▶ WHAT THE TASK ASKS:
Take the lines from the one with "Viewport: 644px width, 338px height." through the last line of the material below and write them out exactly, without any pictures.

▶ EXCERPTED RECORDS:
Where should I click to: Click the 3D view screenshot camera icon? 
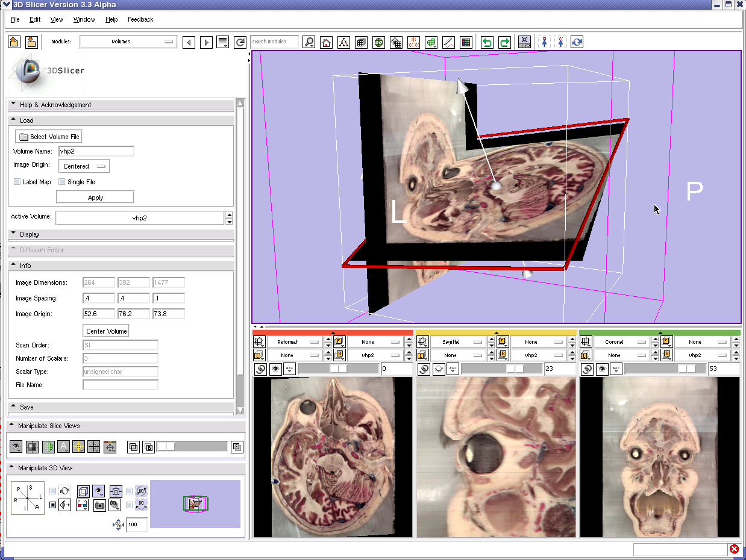(x=99, y=505)
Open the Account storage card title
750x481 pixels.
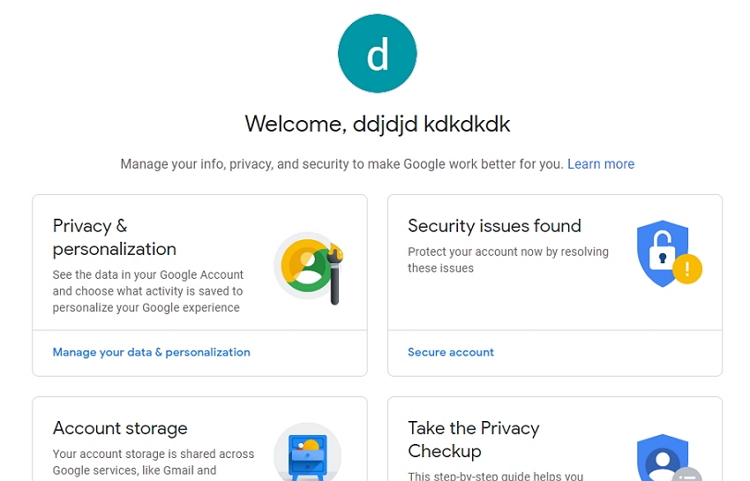120,428
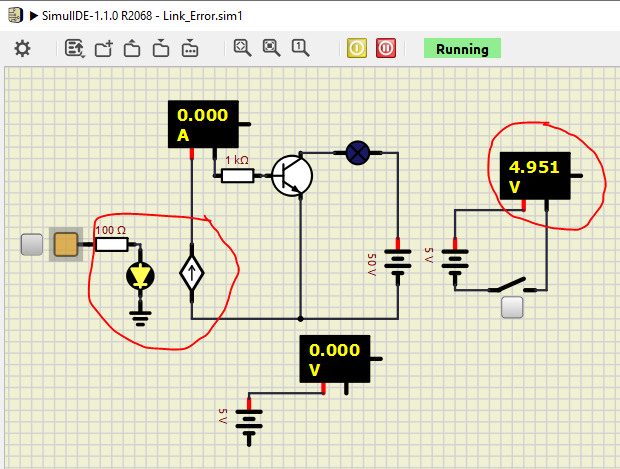620x469 pixels.
Task: Click the green Running status indicator
Action: (461, 49)
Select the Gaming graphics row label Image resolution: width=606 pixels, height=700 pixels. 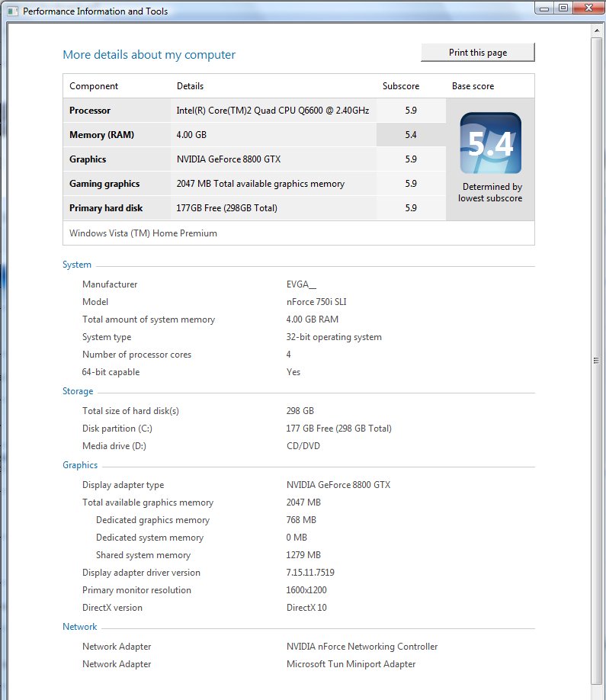(104, 184)
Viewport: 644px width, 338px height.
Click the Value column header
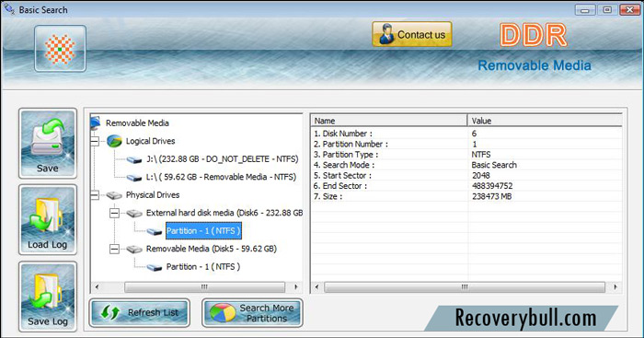(545, 121)
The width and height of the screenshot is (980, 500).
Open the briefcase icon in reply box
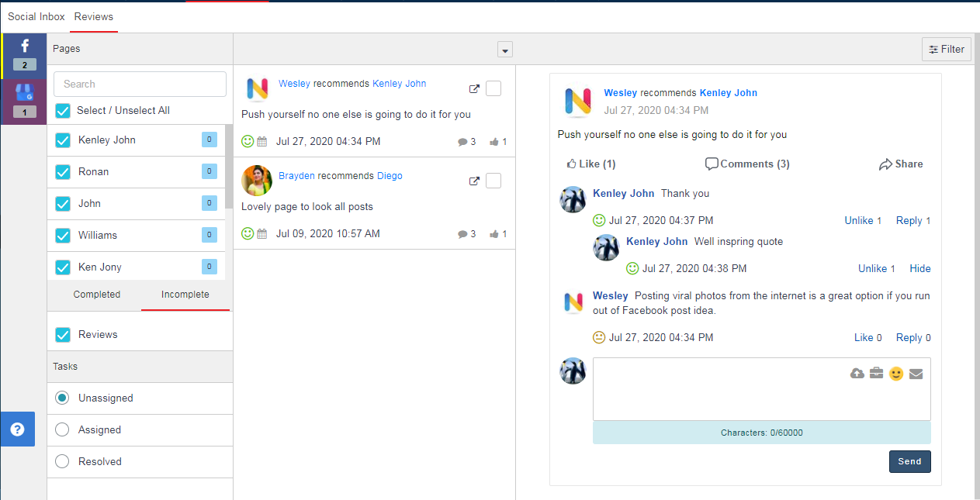(876, 374)
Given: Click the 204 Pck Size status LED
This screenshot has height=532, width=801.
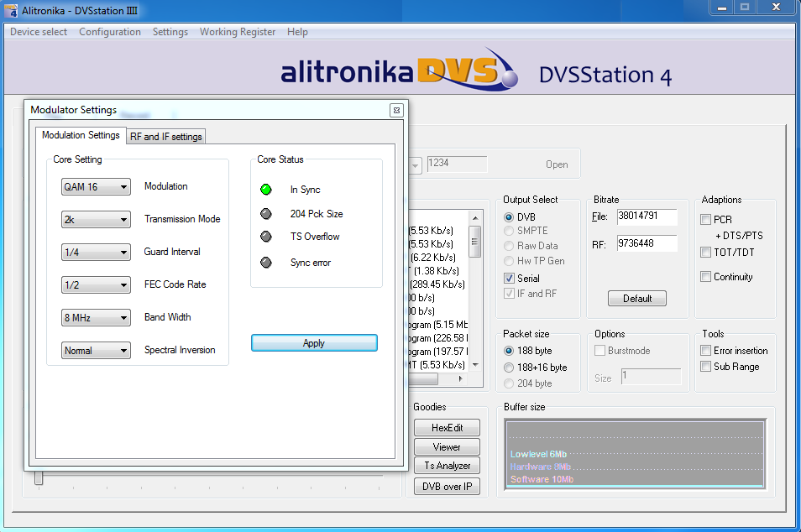Looking at the screenshot, I should 266,214.
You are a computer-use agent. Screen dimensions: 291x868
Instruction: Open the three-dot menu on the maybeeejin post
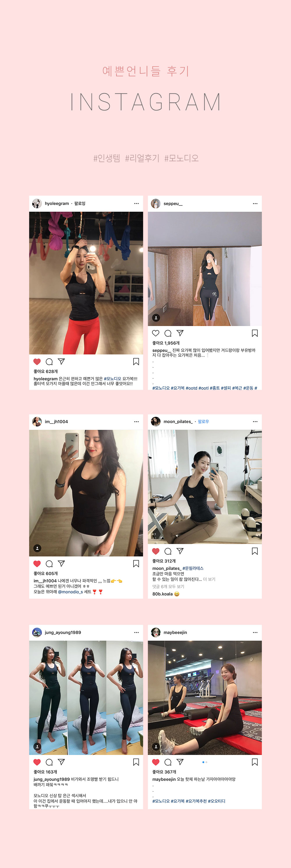point(255,632)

▶ YOUR SOLUTION:
Viewport: 644px width, 338px height.
Click the Value column header
(545, 121)
The width and height of the screenshot is (980, 500).
Open the briefcase icon in reply box
(876, 374)
Given: Click the 204 Pck Size status LED
This screenshot has height=532, width=801.
Looking at the screenshot, I should 266,214.
You are a computer-use agent. Screen dimensions: 291x868
Instruction: Open the three-dot menu on the maybeeejin post
point(255,632)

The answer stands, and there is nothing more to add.